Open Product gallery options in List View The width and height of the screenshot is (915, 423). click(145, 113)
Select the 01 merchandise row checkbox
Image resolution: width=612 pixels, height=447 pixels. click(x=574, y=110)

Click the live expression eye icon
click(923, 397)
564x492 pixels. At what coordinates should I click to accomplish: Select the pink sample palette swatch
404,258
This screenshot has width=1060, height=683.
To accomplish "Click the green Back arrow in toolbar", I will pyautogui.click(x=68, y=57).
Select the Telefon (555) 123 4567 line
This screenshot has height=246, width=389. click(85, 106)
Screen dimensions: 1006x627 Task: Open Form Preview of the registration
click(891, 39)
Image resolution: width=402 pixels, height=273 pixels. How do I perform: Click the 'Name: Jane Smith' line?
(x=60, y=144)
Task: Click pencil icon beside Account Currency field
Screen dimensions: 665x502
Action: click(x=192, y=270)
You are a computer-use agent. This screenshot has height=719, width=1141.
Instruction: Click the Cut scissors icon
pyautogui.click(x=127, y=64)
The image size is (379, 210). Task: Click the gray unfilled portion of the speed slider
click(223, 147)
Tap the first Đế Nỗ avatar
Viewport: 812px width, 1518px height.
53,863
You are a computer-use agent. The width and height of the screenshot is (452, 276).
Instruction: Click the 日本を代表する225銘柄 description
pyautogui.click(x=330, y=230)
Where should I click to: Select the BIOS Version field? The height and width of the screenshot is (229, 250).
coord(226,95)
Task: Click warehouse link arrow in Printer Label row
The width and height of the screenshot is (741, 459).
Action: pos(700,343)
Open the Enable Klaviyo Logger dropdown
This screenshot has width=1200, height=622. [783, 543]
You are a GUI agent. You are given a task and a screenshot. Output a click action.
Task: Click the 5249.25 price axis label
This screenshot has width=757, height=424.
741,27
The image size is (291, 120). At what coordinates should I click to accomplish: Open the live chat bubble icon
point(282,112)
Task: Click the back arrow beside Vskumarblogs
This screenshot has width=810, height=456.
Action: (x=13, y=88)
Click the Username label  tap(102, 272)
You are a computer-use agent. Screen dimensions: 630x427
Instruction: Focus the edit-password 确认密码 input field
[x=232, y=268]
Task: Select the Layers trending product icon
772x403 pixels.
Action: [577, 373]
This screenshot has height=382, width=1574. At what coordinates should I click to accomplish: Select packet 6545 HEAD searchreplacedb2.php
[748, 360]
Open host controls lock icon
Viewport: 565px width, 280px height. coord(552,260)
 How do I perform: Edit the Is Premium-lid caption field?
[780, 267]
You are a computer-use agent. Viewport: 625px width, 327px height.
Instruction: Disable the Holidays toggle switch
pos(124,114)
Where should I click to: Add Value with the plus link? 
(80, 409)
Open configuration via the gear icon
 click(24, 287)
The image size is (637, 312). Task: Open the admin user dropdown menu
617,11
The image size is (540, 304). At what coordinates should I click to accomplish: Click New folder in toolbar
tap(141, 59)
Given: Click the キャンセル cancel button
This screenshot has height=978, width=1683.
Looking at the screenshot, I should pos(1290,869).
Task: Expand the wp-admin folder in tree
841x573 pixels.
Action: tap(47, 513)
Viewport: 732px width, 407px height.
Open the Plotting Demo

Prompt
Exact copies of all entries are what's needed here.

Solution
Open Product gallery options in List View The width and height of the screenshot is (915, 423). click(145, 113)
Select the 01 merchandise row checkbox
Image resolution: width=612 pixels, height=447 pixels. click(x=574, y=110)

Click the live expression eye icon
click(923, 397)
564x492 pixels. At what coordinates should I click to accomplish: Select the pink sample palette swatch
404,258
This screenshot has width=1060, height=683.
To accomplish "Click the green Back arrow in toolbar", I will pyautogui.click(x=68, y=57).
Select the Telefon (555) 123 4567 line
This screenshot has height=246, width=389. click(85, 106)
Screen dimensions: 1006x627 Task: Open Form Preview of the registration
click(891, 39)
Image resolution: width=402 pixels, height=273 pixels. How do I perform: Click the 'Name: Jane Smith' line?
(x=60, y=144)
Task: Click pencil icon beside Account Currency field
Screen dimensions: 665x502
Action: click(x=192, y=270)
You are a computer-use agent. This screenshot has height=719, width=1141.
Instruction: Click the Cut scissors icon
pyautogui.click(x=127, y=64)
The image size is (379, 210). Task: Click the gray unfilled portion of the speed slider
click(223, 147)
Tap the first Đế Nỗ avatar
Viewport: 812px width, 1518px height.
53,863
You are a computer-use agent. The width and height of the screenshot is (452, 276).
Instruction: Click the 日本を代表する225銘柄 description
pyautogui.click(x=330, y=230)
Where should I click to: Select the BIOS Version field? The height and width of the screenshot is (229, 250).
coord(226,95)
Task: Click warehouse link arrow in Printer Label row
The width and height of the screenshot is (741, 459).
Action: pos(700,343)
Open the Enable Klaviyo Logger dropdown
This screenshot has width=1200, height=622. [783, 543]
You are a GUI agent. You are given a task and a screenshot. Output a click action.
Task: Click the 5249.25 price axis label
This screenshot has width=757, height=424.
741,27
The image size is (291, 120). At what coordinates should I click to accomplish: Open the live chat bubble icon
point(282,112)
Task: Click the back arrow beside Vskumarblogs
This screenshot has width=810, height=456.
Action: (x=13, y=88)
Click the Username label  tap(102, 272)
You are a computer-use agent. Screen dimensions: 630x427
Instruction: Focus the edit-password 确认密码 input field
[x=232, y=268]
Task: Select the Layers trending product icon
772x403 pixels.
Action: [577, 373]
This screenshot has height=382, width=1574. At what coordinates should I click to accomplish: Select packet 6545 HEAD searchreplacedb2.php
[748, 360]
Open host controls lock icon
Viewport: 565px width, 280px height. coord(552,260)
 How do I perform: Edit the Is Premium-lid caption field?
[780, 267]
You are a computer-use agent. Viewport: 625px width, 327px height.
Instruction: Disable the Holidays toggle switch
pos(124,114)
Where should I click to: Add Value with the plus link? 
(80, 409)
Open configuration via the gear icon
 click(24, 287)
The image size is (637, 312). Task: Open the admin user dropdown menu
617,11
The image size is (540, 304). At what coordinates should I click to accomplish: Click New folder in toolbar
tap(141, 59)
Given: Click the キャンセル cancel button
This screenshot has height=978, width=1683.
Looking at the screenshot, I should pos(1290,869).
Task: Expand the wp-admin folder in tree
841x573 pixels.
Action: tap(47, 513)
Viewport: 732px width, 407px height.
Open the Plotting Demo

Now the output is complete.